From: danceswithwaves
Purpose is very interesting. Like, right now I'm doing a lot -- I'm getting a master's degree. But I was feeling, for the past month or so, that a lot of the classes I'm going to are pointless for what I want to do, and I'm not learning what I want. (And then I had a relationship explosion and didn't even want to do the things I normally wish I had time for.) So even though I'm busy, I feel purposeless, which is an annoying state because I don't really have time to add something else in. Since the degree is short, there's been a combination of figuring that out and surviving the annoying bits until I get to the good bits. But purpose is such an elusive thing sometimes, even if you think it wouldn't be.

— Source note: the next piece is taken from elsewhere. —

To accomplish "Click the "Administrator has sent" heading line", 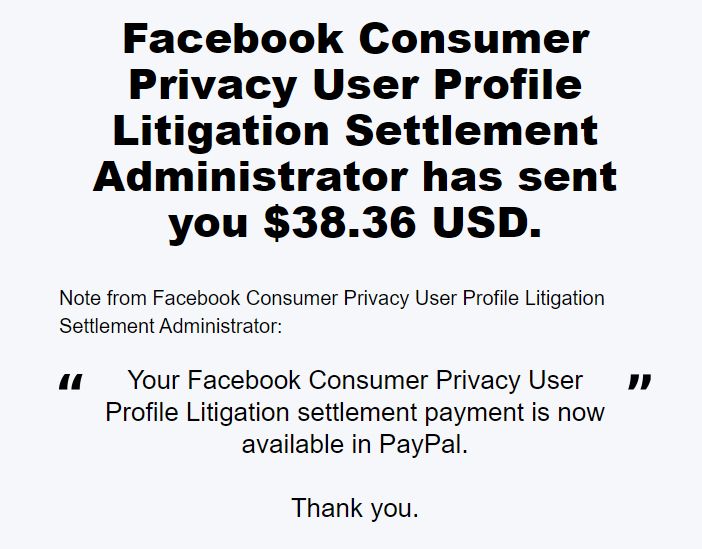I will point(355,177).
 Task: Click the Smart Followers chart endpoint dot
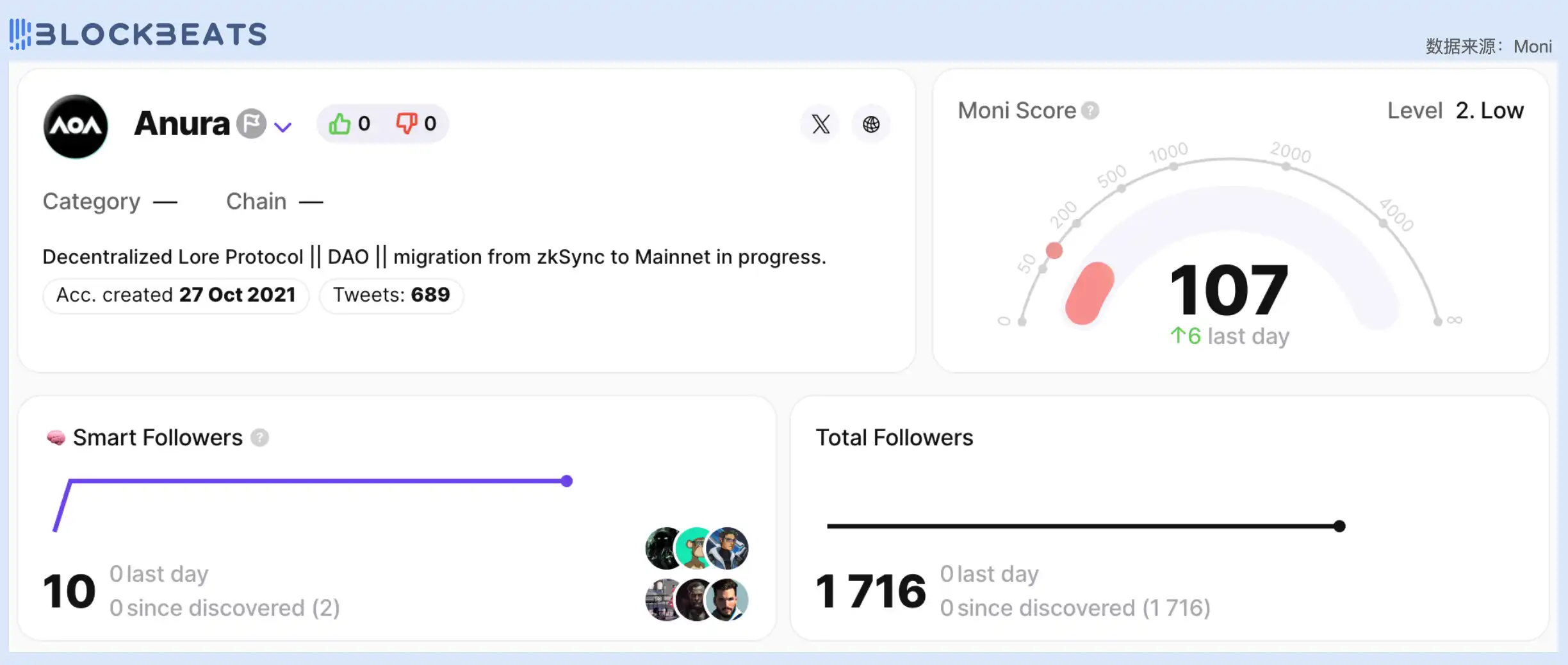coord(567,481)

Date: 2014-02-28 09:10 pm (UTC)
From: snakypoet 
You had a relationship explosion; I've been bereaved. Maybe what we are experiencing is a symptom of depression? (Besides being an illness in its own right, depression can be one of the stages of grief.) Hard to summon up purposefulness in that case! Ah, which comes first, the chicken or the egg?

Wednesday, February 5, 2014

4th February

It has been one year and five months. Tonight I realised I can remember the feel of your kisses. I'm glad of that. (Those kisses that I'll never have again ... except in memory.) And tomorrow is the date of your  birthday. No, in fact it is today, already; I'm up so late. 

Now it makes sense that tonight I pulled out that chapbook of poems I wrote over the three months immediately following your death, and finished getting it into shape for submitting. 

It is so hard to believe so much time has gone past, although I can feel and see the ways I've changed and adjusted. But part of me is forever with you in your last days, and indeed in all the days we had together. Surely it was only yesterday?